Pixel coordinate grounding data
BEGIN

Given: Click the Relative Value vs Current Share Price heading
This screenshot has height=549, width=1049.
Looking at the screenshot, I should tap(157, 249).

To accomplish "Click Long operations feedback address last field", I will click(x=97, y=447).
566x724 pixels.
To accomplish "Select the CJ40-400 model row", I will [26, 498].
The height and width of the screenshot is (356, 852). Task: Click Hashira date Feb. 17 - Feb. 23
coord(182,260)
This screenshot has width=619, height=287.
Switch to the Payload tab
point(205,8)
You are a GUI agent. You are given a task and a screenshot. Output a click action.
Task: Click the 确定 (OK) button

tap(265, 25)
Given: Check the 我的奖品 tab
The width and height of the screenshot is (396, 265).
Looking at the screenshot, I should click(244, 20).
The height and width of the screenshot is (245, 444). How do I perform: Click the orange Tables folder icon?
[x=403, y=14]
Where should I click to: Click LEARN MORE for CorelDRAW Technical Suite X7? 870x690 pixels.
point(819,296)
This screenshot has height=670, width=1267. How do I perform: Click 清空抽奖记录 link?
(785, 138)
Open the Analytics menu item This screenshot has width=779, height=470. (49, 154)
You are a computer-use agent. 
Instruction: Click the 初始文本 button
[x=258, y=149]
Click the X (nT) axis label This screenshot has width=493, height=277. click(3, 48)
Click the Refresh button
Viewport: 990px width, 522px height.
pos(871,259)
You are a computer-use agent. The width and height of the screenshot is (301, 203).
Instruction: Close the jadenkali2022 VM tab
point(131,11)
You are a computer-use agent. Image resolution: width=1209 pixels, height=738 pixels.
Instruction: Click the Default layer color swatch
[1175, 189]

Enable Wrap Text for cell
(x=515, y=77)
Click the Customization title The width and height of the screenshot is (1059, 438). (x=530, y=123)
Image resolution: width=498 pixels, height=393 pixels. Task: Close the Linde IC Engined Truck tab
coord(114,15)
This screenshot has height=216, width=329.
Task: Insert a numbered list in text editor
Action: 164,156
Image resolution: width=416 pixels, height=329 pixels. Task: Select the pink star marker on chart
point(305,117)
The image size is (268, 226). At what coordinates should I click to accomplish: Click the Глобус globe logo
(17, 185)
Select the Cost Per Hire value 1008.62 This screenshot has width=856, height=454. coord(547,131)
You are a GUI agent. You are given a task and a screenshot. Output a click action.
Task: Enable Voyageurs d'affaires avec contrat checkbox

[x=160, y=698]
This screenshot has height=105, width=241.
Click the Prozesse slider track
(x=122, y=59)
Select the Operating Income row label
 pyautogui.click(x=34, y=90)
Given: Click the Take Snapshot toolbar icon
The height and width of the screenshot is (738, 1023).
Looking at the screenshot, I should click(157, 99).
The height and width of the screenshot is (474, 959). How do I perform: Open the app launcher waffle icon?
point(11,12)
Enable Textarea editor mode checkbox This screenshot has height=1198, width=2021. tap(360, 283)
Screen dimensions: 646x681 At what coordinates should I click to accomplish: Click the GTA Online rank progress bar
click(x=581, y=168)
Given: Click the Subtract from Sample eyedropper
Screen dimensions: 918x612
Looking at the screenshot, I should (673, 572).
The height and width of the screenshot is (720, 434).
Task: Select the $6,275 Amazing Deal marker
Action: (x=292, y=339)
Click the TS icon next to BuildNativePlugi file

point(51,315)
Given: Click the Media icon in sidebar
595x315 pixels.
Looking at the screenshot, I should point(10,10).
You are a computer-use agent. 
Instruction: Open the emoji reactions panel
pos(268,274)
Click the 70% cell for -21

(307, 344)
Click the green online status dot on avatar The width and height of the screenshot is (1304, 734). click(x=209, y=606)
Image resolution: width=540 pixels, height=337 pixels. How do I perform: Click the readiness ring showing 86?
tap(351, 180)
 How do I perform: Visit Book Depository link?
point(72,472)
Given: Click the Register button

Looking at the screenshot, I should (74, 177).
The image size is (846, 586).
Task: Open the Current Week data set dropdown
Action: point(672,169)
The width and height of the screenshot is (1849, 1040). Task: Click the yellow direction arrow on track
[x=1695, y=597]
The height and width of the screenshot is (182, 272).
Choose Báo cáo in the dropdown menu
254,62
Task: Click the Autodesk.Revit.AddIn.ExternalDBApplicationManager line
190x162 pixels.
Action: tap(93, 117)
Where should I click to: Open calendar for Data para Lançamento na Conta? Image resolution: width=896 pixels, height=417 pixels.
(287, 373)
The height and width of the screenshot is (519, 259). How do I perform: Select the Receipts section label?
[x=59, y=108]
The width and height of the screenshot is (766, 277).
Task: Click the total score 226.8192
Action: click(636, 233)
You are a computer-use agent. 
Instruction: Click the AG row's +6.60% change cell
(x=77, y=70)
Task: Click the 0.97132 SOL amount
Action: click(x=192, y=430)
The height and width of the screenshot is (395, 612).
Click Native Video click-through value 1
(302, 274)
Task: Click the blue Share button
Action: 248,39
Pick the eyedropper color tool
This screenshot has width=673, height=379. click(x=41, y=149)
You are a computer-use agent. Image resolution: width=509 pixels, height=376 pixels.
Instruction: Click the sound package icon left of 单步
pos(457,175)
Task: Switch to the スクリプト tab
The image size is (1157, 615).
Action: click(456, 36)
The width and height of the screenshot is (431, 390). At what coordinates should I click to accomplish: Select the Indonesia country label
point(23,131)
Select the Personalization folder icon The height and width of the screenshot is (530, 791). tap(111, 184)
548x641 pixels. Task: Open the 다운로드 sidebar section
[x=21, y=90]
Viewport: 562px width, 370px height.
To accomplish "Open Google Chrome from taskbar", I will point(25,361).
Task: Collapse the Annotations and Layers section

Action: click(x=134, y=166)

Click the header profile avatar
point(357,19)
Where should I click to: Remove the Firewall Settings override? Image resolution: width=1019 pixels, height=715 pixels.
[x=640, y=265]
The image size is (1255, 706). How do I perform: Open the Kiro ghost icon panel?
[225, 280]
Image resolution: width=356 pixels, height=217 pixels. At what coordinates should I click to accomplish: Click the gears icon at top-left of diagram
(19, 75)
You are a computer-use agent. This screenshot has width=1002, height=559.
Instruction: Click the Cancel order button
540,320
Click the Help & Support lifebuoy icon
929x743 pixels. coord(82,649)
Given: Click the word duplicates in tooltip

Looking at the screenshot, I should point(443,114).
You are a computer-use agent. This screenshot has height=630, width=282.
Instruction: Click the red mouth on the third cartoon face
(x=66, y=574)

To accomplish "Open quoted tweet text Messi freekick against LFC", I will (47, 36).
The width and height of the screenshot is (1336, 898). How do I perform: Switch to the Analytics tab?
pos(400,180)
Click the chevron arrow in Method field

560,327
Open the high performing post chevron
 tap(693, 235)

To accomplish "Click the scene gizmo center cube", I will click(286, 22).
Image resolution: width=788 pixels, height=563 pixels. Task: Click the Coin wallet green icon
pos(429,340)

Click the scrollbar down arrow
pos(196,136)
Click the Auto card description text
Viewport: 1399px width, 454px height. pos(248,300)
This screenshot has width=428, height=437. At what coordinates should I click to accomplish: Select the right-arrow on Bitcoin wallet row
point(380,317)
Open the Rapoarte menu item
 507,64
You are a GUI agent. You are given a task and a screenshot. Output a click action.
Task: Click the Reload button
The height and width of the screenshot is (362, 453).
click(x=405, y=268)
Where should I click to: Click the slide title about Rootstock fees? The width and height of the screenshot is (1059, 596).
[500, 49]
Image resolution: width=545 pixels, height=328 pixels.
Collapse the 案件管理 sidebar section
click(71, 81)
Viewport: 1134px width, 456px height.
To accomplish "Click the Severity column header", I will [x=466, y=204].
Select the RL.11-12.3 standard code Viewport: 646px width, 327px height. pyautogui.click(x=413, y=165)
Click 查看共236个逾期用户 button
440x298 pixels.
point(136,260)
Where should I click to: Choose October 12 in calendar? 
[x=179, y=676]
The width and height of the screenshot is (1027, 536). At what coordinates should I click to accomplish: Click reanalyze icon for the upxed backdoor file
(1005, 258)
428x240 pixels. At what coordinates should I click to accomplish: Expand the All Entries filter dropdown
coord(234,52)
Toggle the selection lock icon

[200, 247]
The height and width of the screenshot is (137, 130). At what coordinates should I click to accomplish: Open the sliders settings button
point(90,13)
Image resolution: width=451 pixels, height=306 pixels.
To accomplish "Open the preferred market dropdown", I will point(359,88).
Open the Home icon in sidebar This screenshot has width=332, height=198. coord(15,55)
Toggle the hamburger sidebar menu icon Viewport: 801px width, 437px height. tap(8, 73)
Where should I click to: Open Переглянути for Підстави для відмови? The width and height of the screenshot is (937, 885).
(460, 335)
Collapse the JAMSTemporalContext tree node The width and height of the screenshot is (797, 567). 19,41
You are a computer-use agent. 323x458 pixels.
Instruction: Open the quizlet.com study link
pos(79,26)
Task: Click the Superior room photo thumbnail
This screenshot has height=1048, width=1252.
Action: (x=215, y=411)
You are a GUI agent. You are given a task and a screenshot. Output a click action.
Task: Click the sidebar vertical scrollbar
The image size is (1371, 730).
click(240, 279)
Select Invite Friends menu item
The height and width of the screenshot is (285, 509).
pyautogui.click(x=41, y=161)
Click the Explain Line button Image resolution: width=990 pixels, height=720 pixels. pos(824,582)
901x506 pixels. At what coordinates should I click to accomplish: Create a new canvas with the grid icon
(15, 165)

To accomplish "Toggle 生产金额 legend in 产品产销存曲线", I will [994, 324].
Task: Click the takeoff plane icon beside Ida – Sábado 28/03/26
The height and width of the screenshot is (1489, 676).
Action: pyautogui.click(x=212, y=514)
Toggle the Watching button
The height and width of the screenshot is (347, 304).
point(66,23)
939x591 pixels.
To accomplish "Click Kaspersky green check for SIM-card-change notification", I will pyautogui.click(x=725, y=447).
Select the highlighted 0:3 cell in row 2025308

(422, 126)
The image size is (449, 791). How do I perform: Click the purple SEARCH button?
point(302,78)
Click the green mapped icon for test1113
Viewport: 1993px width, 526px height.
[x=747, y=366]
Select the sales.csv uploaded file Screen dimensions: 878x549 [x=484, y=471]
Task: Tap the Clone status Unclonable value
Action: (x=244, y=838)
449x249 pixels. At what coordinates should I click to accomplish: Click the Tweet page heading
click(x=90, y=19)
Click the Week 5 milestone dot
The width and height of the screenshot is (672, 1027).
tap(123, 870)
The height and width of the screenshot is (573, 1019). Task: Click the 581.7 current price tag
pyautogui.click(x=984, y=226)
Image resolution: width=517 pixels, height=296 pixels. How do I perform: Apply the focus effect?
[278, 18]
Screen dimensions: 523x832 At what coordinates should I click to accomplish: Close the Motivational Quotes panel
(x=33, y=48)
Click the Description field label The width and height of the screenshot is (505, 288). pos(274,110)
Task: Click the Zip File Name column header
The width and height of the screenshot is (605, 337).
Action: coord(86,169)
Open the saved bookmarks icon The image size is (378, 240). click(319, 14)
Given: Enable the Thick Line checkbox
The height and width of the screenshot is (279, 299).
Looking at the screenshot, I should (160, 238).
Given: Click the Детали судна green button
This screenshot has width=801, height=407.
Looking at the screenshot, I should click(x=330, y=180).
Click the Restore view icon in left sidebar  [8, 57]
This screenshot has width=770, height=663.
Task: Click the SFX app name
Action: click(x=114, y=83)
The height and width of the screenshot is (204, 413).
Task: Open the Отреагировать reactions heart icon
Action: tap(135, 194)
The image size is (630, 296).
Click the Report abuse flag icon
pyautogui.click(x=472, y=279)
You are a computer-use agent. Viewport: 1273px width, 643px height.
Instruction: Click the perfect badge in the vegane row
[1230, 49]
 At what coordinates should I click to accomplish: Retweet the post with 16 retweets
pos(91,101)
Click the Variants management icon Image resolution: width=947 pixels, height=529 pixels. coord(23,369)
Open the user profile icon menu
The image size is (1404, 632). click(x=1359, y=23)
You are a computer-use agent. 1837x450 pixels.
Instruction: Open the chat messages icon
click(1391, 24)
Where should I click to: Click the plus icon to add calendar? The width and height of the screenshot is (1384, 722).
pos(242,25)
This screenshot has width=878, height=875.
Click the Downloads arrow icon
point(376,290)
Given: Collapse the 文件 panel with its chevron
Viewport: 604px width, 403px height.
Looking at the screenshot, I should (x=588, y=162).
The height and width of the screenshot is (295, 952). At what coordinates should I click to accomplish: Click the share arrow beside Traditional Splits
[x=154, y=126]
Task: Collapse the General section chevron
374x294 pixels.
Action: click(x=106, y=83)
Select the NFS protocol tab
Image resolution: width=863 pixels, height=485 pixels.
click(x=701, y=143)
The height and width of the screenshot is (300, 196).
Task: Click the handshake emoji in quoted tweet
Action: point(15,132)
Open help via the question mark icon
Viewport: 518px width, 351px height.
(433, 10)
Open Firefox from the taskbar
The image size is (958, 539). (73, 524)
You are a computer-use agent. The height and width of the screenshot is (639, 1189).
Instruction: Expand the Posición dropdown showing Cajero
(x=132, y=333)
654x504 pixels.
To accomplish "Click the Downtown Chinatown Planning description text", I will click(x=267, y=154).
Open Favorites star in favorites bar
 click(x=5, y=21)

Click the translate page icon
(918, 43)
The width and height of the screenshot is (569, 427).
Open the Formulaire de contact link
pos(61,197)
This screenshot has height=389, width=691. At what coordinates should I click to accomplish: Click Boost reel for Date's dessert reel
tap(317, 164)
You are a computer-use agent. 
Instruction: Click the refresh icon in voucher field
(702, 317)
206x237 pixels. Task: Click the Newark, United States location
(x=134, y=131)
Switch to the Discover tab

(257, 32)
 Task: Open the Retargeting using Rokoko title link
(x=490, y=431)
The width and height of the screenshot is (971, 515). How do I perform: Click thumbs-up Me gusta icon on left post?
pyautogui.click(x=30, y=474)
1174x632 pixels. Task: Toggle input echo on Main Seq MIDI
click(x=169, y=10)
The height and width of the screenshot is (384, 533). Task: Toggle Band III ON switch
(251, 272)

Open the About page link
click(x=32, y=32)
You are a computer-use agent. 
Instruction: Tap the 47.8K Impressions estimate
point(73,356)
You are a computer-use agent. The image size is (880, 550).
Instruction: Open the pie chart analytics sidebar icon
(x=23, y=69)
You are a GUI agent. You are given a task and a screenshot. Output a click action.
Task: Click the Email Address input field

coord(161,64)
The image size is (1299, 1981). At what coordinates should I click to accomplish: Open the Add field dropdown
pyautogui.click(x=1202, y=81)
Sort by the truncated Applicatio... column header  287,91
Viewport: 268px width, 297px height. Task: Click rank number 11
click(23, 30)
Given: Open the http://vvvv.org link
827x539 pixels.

END

Task item:
All that is wanted is a faithful reproduction of the line above with "Pick the eyedropper color tool", the line with "Viewport: 562px width, 370px height.", and every line in between.

Expected answer:
Pick the eyedropper color tool
This screenshot has width=673, height=379. click(x=41, y=149)
You are a computer-use agent. Image resolution: width=509 pixels, height=376 pixels.
Instruction: Click the sound package icon left of 单步
pos(457,175)
Task: Switch to the スクリプト tab
The image size is (1157, 615).
Action: click(456, 36)
The width and height of the screenshot is (431, 390). At what coordinates should I click to accomplish: Select the Indonesia country label
point(23,131)
Select the Personalization folder icon The height and width of the screenshot is (530, 791). tap(111, 184)
548x641 pixels. Task: Open the 다운로드 sidebar section
[x=21, y=90]
Viewport: 562px width, 370px height.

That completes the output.